Narrator in fabula – 10

dove Vincent Spasaro incontra Gordiano Lupi (*)

Editore amato e odiato. Gordiano Lupi è odiato dalle grandi case editrici perché ha scoperto, spesso al posto loro, autrici e autori divenuti poi famosissimi; odiato dai colleghi per l’assoluta mancanza di peli sulla lingua. Amato da autori e lettori per la sua umiltà, spesso riscoperto dai detrattori per la capacità di tornare sui suoi passi, ragionare, non abbracciare cause per pura ideologia. Chi lo conosce non può che ammirarlo.

Definirlo è quasi impossibile. Ha creato dal nulla una casa editrice che in barba ai grandi oligopoli ha spedito autori allo Strega. Lui stesso scrive horror e mainstream. E’ saggista di cinema underground, traduttore dallo spagnolo di autori importantissimi. Innamorato di Cuba, ha scoperto e denunciato le contraddizioni politiche dell’isola e ne ha ricevuto in cambio ostracismo e maldicenze. Scopritore – primo al mondo – del fenomeno Yoani Sanchez che ha avuto il coraggio di abbandonare una volta intuiti i lati oscuri del personaggio.

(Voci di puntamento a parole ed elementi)

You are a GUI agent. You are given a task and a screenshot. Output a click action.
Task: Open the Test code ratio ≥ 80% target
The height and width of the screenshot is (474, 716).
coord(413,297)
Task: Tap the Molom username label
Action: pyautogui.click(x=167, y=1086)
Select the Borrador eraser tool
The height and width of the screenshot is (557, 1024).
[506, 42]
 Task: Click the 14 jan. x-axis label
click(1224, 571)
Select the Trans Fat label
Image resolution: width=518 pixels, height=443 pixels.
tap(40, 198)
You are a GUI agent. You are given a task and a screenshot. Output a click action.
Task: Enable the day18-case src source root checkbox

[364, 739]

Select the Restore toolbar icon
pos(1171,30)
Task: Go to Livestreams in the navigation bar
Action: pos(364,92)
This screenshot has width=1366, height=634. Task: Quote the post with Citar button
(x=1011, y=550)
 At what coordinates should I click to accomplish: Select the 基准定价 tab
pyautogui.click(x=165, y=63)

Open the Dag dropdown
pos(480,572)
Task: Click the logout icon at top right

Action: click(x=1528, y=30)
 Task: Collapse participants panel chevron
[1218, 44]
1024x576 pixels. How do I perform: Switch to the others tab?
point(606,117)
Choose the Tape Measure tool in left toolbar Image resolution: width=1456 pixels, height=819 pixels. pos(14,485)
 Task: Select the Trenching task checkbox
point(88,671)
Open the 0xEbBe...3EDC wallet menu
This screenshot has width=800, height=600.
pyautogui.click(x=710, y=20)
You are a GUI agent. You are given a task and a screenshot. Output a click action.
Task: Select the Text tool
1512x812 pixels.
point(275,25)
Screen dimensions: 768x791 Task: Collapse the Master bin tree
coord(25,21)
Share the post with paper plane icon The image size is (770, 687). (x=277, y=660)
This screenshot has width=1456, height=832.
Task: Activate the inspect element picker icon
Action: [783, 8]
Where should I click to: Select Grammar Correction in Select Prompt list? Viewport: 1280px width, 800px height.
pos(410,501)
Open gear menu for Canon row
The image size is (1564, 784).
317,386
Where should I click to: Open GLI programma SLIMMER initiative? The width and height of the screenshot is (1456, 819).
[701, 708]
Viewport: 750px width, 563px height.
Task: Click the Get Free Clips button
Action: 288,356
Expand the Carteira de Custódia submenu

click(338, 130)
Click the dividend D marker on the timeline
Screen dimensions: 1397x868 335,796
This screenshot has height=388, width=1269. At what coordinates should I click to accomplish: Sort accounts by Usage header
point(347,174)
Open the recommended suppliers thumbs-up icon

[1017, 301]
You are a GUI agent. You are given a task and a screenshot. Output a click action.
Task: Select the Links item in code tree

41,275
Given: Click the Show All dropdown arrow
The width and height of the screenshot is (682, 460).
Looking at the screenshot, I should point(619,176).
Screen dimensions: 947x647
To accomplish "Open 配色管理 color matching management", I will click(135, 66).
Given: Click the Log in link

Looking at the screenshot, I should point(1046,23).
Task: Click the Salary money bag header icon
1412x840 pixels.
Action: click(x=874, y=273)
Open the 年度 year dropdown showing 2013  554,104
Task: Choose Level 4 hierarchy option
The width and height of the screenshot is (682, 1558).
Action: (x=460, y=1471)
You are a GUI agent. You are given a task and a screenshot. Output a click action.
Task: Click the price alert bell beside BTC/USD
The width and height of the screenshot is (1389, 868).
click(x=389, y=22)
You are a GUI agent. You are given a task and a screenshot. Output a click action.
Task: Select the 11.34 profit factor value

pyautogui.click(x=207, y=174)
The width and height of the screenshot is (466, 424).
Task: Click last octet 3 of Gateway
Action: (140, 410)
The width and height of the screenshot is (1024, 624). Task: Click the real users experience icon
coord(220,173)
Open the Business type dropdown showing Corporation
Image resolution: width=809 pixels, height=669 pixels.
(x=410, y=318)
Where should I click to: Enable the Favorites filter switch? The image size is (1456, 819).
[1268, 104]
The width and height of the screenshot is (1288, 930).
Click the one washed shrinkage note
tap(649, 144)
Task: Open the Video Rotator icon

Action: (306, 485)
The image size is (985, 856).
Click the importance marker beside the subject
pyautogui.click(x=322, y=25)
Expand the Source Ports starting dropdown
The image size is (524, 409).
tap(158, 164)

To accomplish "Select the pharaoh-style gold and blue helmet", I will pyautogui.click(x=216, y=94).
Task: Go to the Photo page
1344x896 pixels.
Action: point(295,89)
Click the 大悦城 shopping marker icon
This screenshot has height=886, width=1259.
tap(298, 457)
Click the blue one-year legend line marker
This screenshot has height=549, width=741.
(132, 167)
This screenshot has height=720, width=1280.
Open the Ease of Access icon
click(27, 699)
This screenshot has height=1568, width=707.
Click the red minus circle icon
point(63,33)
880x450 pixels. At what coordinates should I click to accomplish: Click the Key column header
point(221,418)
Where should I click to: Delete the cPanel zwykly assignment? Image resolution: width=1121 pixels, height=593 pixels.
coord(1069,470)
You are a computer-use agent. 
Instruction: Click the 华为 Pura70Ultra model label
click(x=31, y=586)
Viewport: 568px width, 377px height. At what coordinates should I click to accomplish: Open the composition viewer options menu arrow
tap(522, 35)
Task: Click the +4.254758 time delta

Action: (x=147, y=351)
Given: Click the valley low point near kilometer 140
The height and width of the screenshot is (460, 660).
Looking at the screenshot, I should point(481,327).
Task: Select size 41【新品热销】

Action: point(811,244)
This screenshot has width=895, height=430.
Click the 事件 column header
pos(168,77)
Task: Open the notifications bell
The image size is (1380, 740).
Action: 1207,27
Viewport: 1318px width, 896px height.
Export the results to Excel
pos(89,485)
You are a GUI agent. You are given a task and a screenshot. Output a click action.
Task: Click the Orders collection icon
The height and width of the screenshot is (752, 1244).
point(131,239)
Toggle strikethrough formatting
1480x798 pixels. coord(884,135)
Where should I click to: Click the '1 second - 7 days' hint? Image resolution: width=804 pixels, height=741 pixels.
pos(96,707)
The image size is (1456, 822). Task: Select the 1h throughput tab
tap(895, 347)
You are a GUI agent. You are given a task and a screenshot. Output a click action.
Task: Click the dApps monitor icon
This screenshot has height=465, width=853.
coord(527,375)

* ATTIVITÀ *
1. Secondo il testo su Gordiano Lupi, da quale lingua egli traduce?
2. Nel testo su Gordiano Lupi, riscriva il passo che inizia con "Editore amato e" e prosegue fino a "può che ammirarlo.", sostituendo "umiltà" con "modestia".

* RISPOSTE SCRITTE *
1. Dallo spagnolo.

2.
Editore amato e odiato. Gordiano Lupi è odiato dalle grandi case editrici perché ha scoperto, spesso al posto loro, autrici e autori divenuti poi famosissimi; odiato dai colleghi per l’assoluta mancanza di peli sulla lingua. Amato da autori e lettori per la sua modestia, spesso riscoperto dai detrattori per la capacità di tornare sui suoi passi, ragionare, non abbracciare cause per pura ideologia. Chi lo conosce non può che ammirarlo.